%%

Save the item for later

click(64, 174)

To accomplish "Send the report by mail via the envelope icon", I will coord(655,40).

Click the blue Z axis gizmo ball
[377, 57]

%%

[About this task] Give the listing again. Leave every word as it stands.

[Exercise result]
Save the item for later

click(64, 174)

To accomplish "Send the report by mail via the envelope icon", I will coord(655,40).

Click the blue Z axis gizmo ball
[377, 57]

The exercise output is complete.